The Cineplex Odeon Chelsea opened on 23rd St. just two doors down from the Chelsea Hotel in the summer of 1989. Nine of its 11 screenings played Do the Right Thing, then in the middle of its domestic first run. By the time I started going there as an infant and toddler in the mid-1990s, it was still a Cineplex Odeon theater; by 1998, Clearview Cinemas took it over and ran it for a decade before handing it over to AMC and eventually Cinépolis—the theater still stands, is still open, and looks completely different. Like most of the Manhattan multiplexes I went to as a kid, the big movie theater next to the Chelsea Hotel is now “luxury oriented,” with fewer, “more comfortable” seats. I hate these kinds of places, where you can buy tickets to sit on a disgusting pleather sofa that smells like the inside of Chuck-E-Cheese’s asshole. The worst you can say about regular theaters—whether they’re chain multiplexes or independent single screens—is that they smell like popcorn, Coca-Cola, coffee, and poison butter. Like libraries, movie theaters have a common, distinct smell, an ether in the air of all of the above. Like the specifics of a kindergarten cafeteria, it’s the kind of thing carved into your nervous system.

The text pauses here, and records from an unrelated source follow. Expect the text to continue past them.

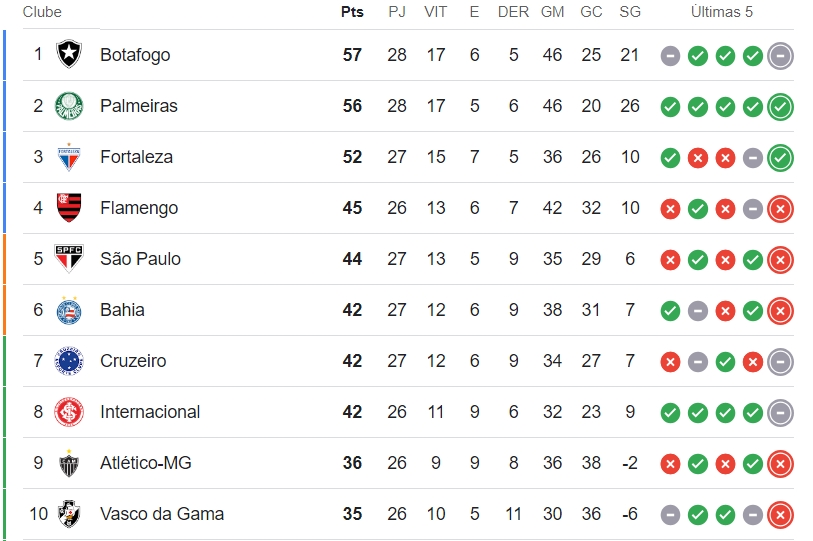Click the Palmeiras club crest
Image resolution: width=813 pixels, height=541 pixels.
point(69,106)
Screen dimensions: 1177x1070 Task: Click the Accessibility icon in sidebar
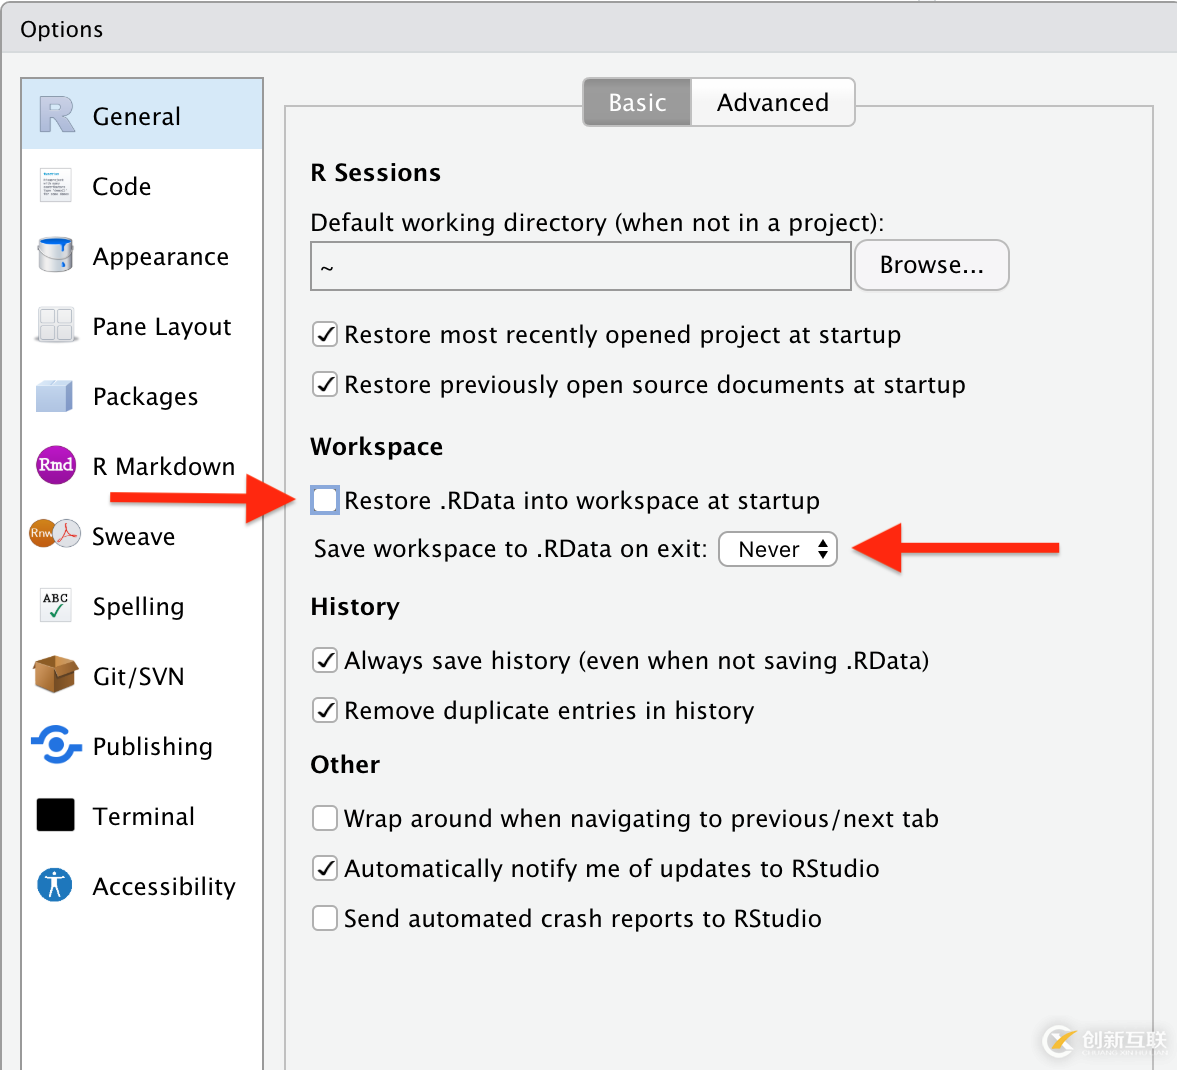(55, 885)
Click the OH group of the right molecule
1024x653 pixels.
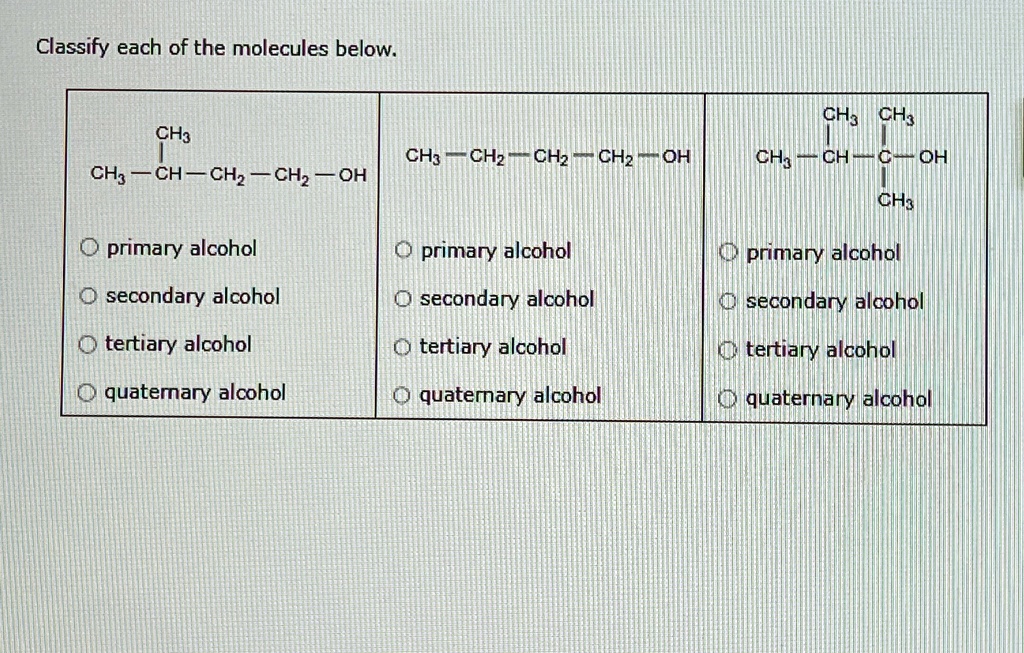click(x=933, y=157)
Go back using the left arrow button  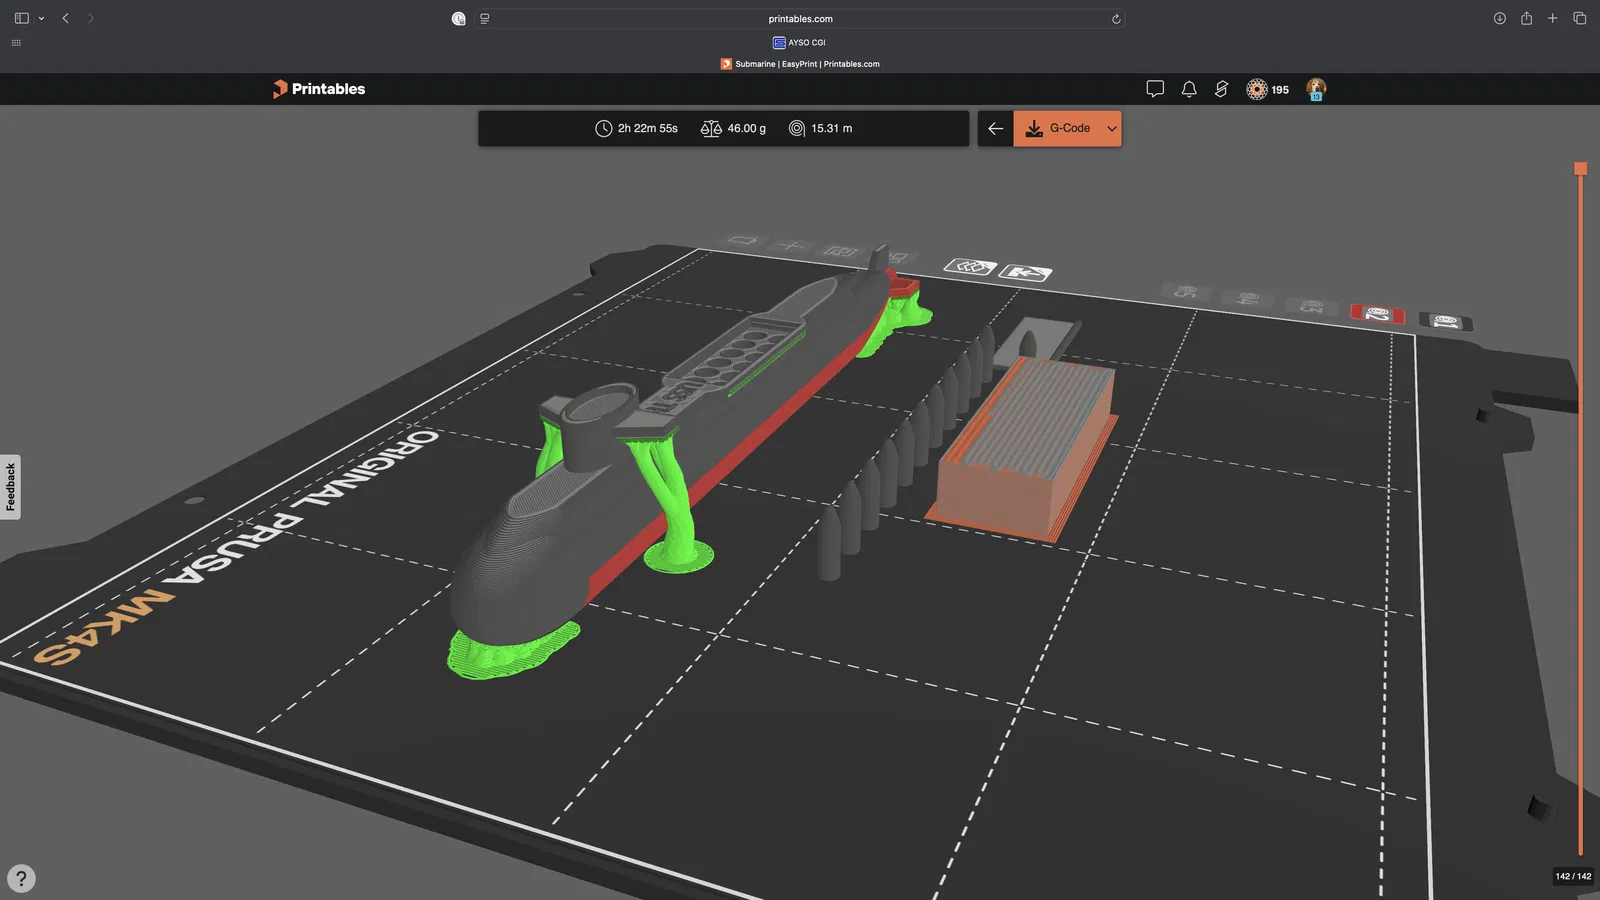995,128
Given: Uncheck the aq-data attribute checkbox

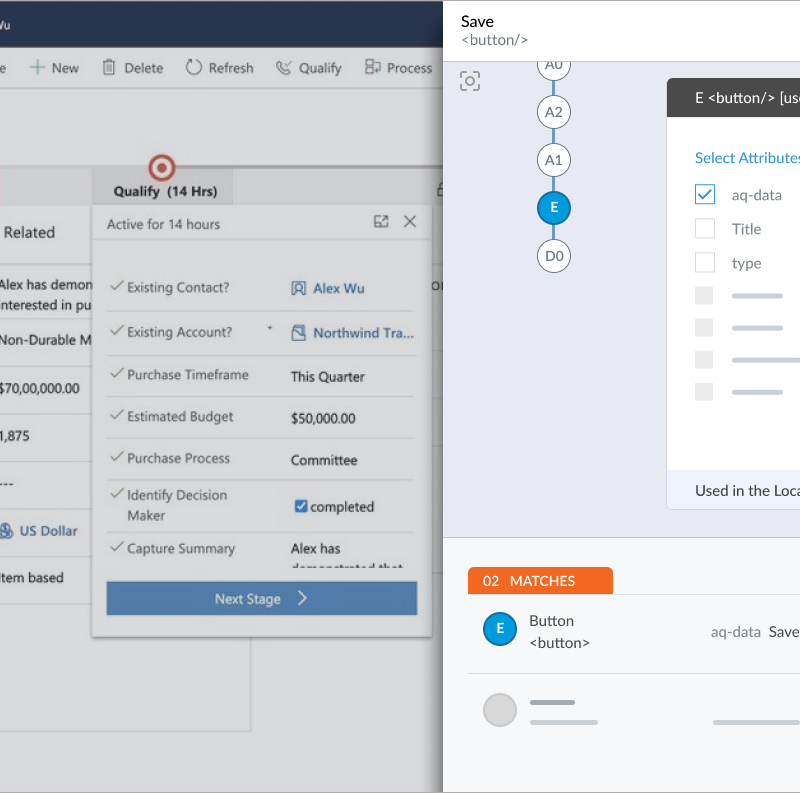Looking at the screenshot, I should (x=705, y=194).
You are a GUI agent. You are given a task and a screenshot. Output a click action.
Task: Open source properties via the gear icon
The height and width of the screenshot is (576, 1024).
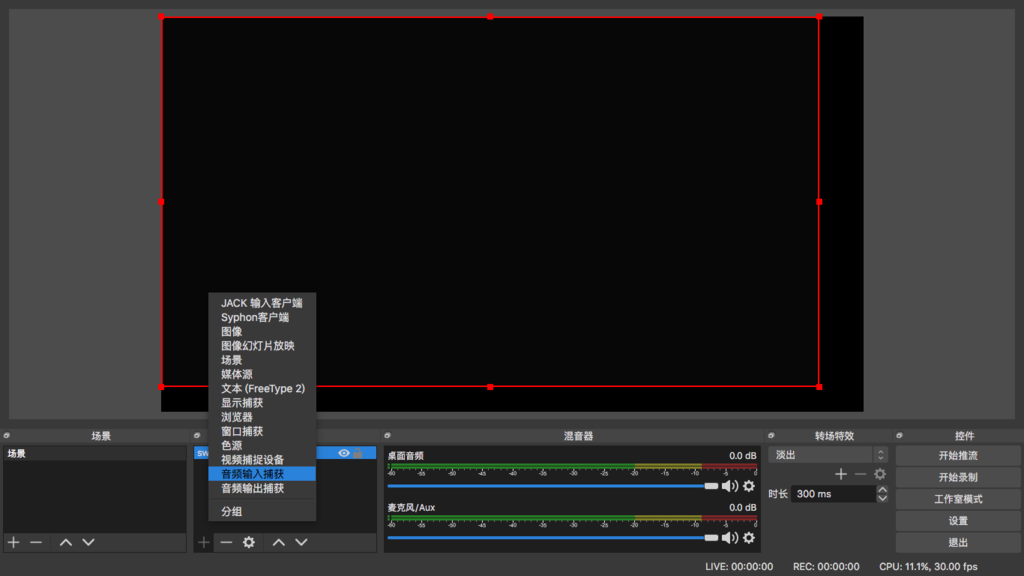[x=246, y=542]
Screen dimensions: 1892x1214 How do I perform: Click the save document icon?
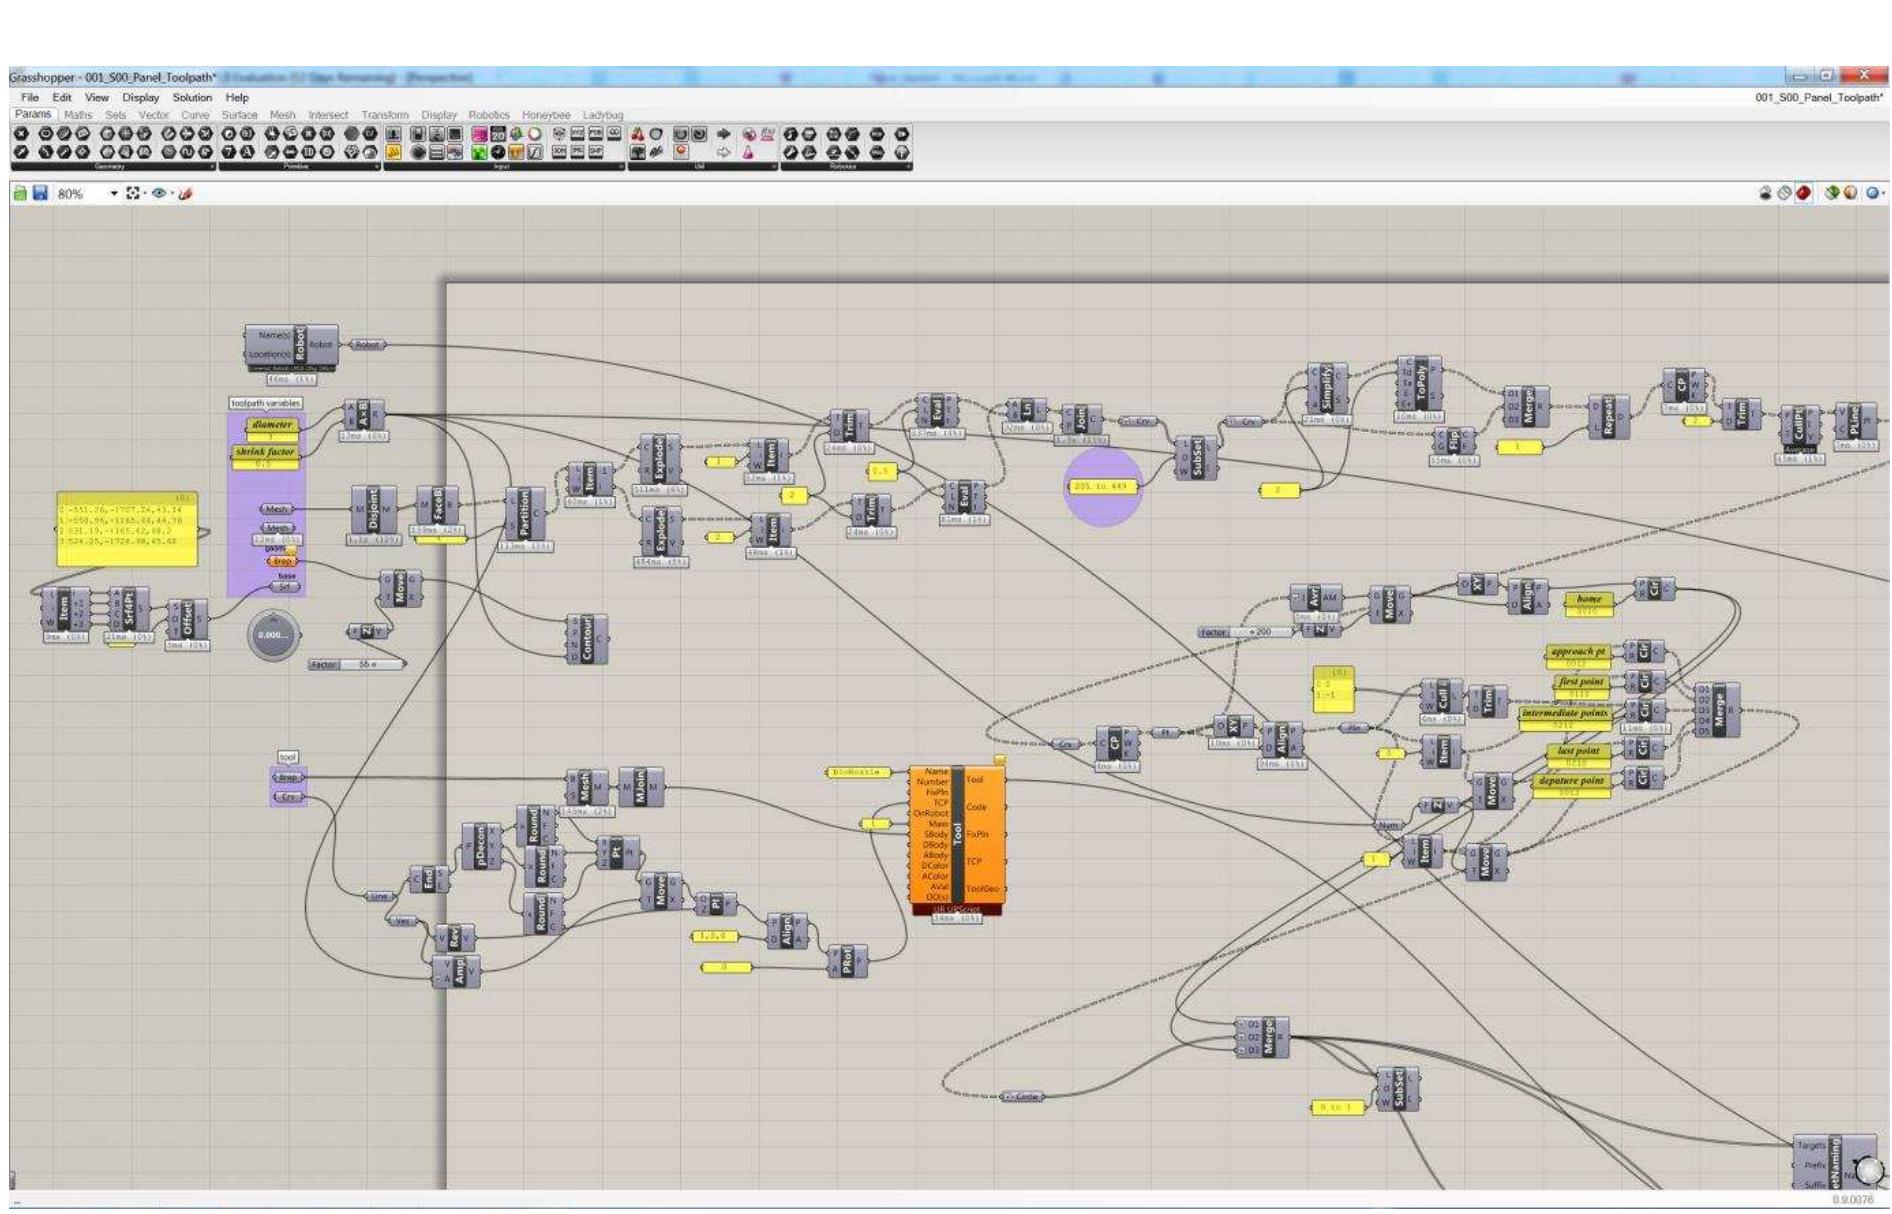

Maybe that’s why I couldn’t remember where I saw Beavis and Butt-Head Do America during the last week of 1996. Pocahontas was the first movie I saw, but I remember nothing, not even where; but one of my earliest memories is sitting in the theater pictured above during the peyote scene in the desert. I don’t remember anything else from that day, but I can see myself next to my dad and Michael Gentile watching Beavis tripping in the desert to a Rob Zombie song. This is the earliest memory I can place that I know I didn’t make up or conflate with something else: it wasn’t upsetting, and by no means terrifying, but it left me wide-eyed and pinned to my seat. My dad remembers that day, and could place it at the Cineplex Odeon, where he said most of the crowd were young, gay artists who assumed he and Michael were taking their hip son to the cool new groovy movie from Mike Judge and MTV.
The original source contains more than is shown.